Ferguson Grand Jury Member Sues For The Right To Talk About The Case… With A Filing That Talks About The Case
from the getting-the-message-out-one-way-or-the-other dept
One of the members of the Ferguson grand jury is suing the prosecutor who presided over the case (Robert P. McCulloch) over the right to speak about the controversial case. The juror seems displeased with McCulloch’s handling of the case and is seeking to bypass the state’s grand jury gag law in order to discuss his or her objections.
There is a good chance this juror will prevail with his/her First Amendment claim. Eugene Volokh points out that there have been previous decisions in favor of grand jury participants (albeit a witness, rather than a juror in the case he cites). The greatest contributing factor to a favorable ruling, however, may be the actions of the man being sued. McCulloch’s own statements in support of the release of grand jury documents (Exhibit A in the filing) related to the Michael Brown/Darren Wilson case make the argument for more transparency — something a de facto grand jury gag order clearly isn’t. Much of what would normally be unknown by anyone outside the grand jurors has already been turned over to the public. From the filing [pdf link]:
Defendant told the grand jurors, “If your determination is that there are no charges to be filed, then everything will be released immediately or as close to immediately as we can get, and that’s everything.

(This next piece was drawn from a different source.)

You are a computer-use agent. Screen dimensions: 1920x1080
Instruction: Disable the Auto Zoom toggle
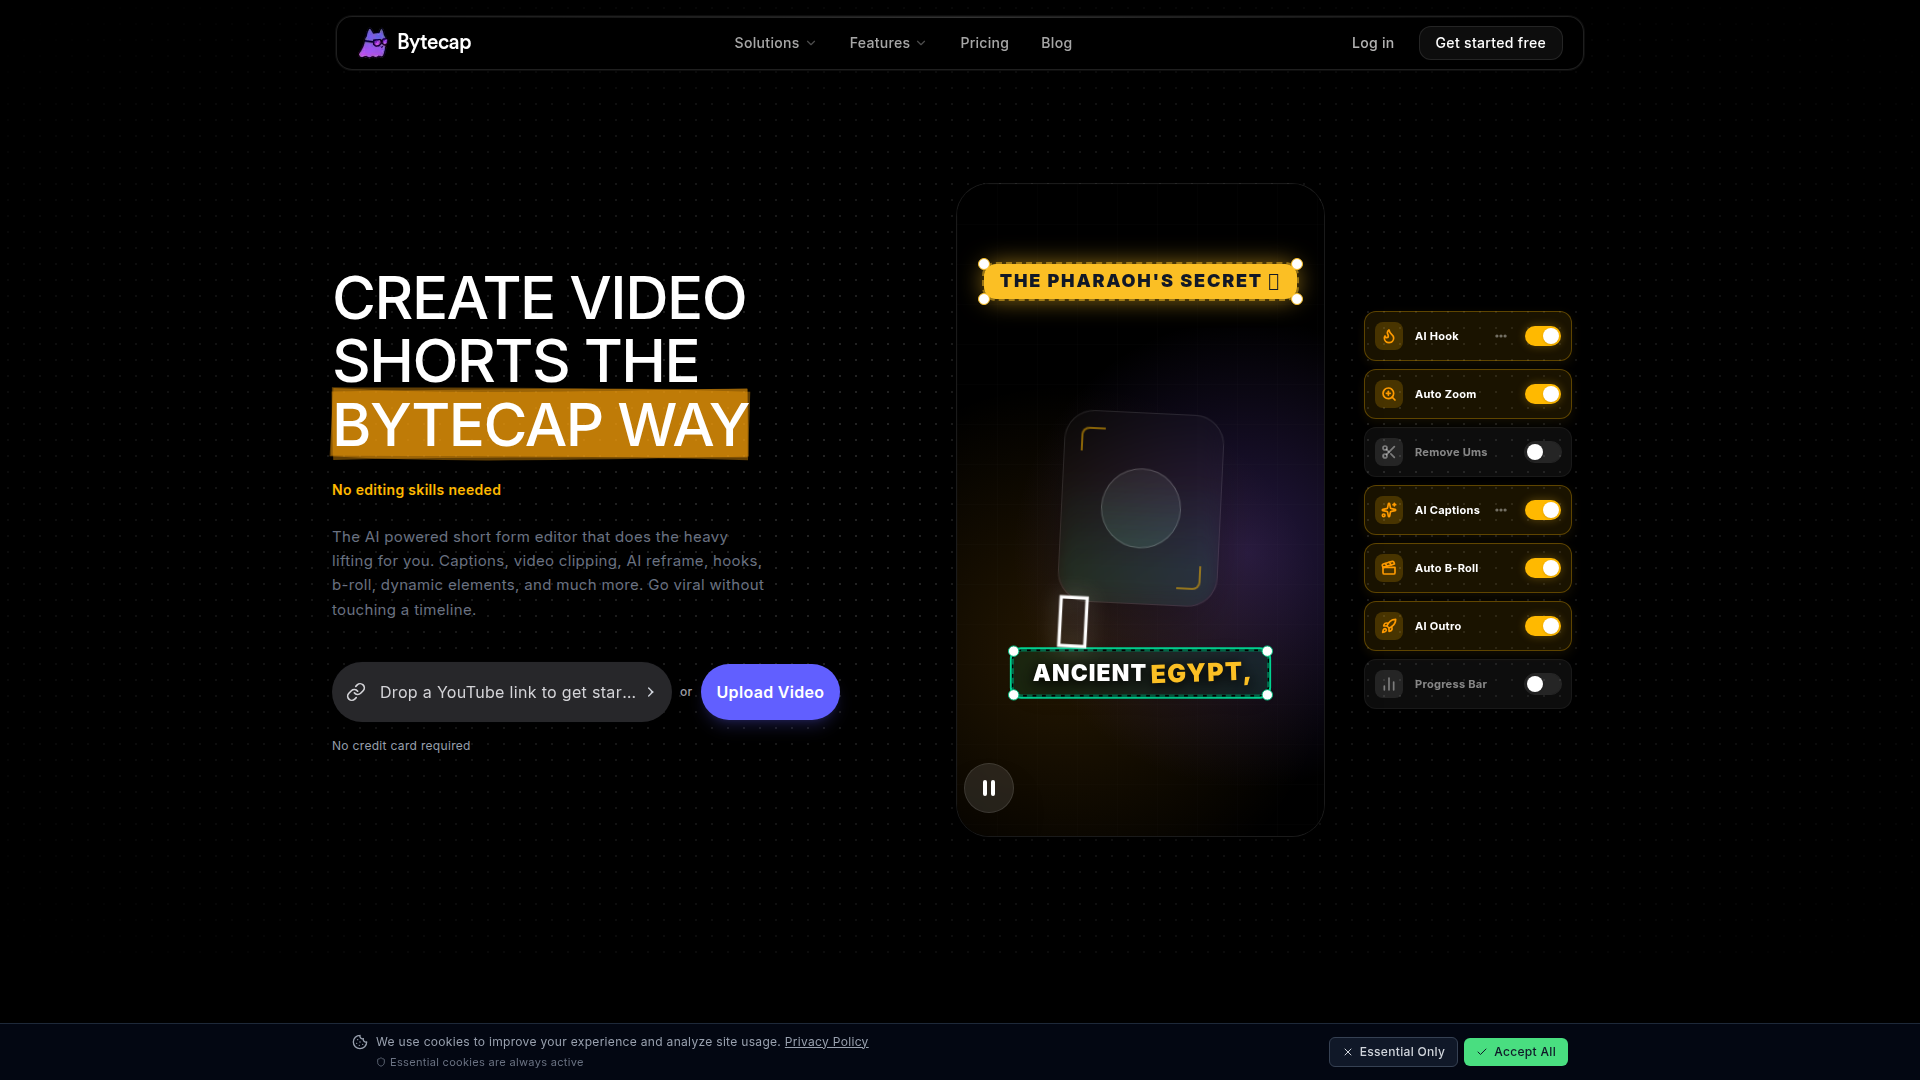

Your deliberations aren’t, as I said, your deliberations are not recorded and never will be recorded, notes won’t be released, but every bit of evidence that you have, the testimony of the witnesses who come in, the statements of the witnesses, the physical evidence, the photographs, everything that you have seen and heard will be released to the public. That is as transparent as we can get short of putting a pool TV camera in here and that’s not going to happen.”
The filing itself in ingenious. Written by the ACLU’s lawyers, the complaint lays out many of the unnamed juror’s issues with McCulloch’s handling of the grand jury. It’s a “cake and eat it, too” complaint that provides almost enough details that any ruling in the juror’s favor will be largely redundant. The issues the juror wishes to discuss are listed at length, leaving little to be uncovered should the court decided in his/her favor.
From Plaintiff’s perspective, the presentation of evidence to the grand jury investigating Wilson differed markedly and in significant ways from how evidence was presented in the hundreds of matters presented to the grand jury earlier in its term.
From Plaintiff’s perspective, the State’s counsel to the grand jury investigating Wilson differed markedly and in significant ways from the State’s counsel to the grand jury in the hundreds of matters presented to the grand jury earlier in its term.
From Plaintiff’s perspective, the investigation of Wilson had a stronger focus on the victim than in other cases presented to the grand jury.
From Plaintiff’s perspective, the presentation of the law to which the grand jurors were to apply the facts was made in a muddled and untimely manner compared to the presentation of the law in other cases presented to the grand jury.
Immediately after the grand jurors were discharged, Defendant gave a lengthy oral statement about the grand jury’s investigation of Wilson to the public at a press conference…
From Plaintiff’s perspective, Defendant’s statement characterizes the views of the grand jurors collectively toward the evidence, witnesses, and the law, in a manner that does not comport with Plaintiff’s own opinions.
From Plaintiff’s perspective, although the release of a large number of records provides an appearance of transparency, with heavy redactions and the absence of context, those records do not fully portray the proceedings before the grand jury.
In Plaintiff’s view, the current information available about the grand jurors’ views is not entirely accurate—especially the implication that all grand jurors believed that there was no support for any charges. Moreover, the public characterization of the grand jurors’ view of witnesses and evidence does not accord with Plaintiff’s own…
Plaintiff’s impression that evidence was presented differently than in other cases, with the insinuation that Brown, not Wilson, was the wrongdoer; and questions about whether the grand jury was clearly counseled on the law.
The juror’s position on the Ferguson case is spelled out pretty thoroughly in this complaint. He or she parts ways with McCulloch’s representations and believes this case was handled much differently than previous cases, with an emphasis on painting Michael Brown as the aggressor and steering the jury towards a no-bill. Even without being given “permission” to discuss the case, the juror is discussing the case. The filing itself might tilt the scales in the juror’s favor — especially when combined with the amount of information fed to the public by the prosecutor and his office.
The only hitch in here seems to be the juror’s intention of comparing this case to a previous one. If the juror receives some sort of dispensation allowing him/her to discuss the Darren Wilson case, information related to previous cases may still be muted by the state law. This will, of course, hamper discussions about how unusual the Darren Wilson grand jury proceedings were.
Either way it goes, there’s at least one voice from the jury pool claiming the fix was in. It could prompt similar revelations if the gag is removed, so I would expect McCulloch and the state’s legal team to put up a pretty good fight.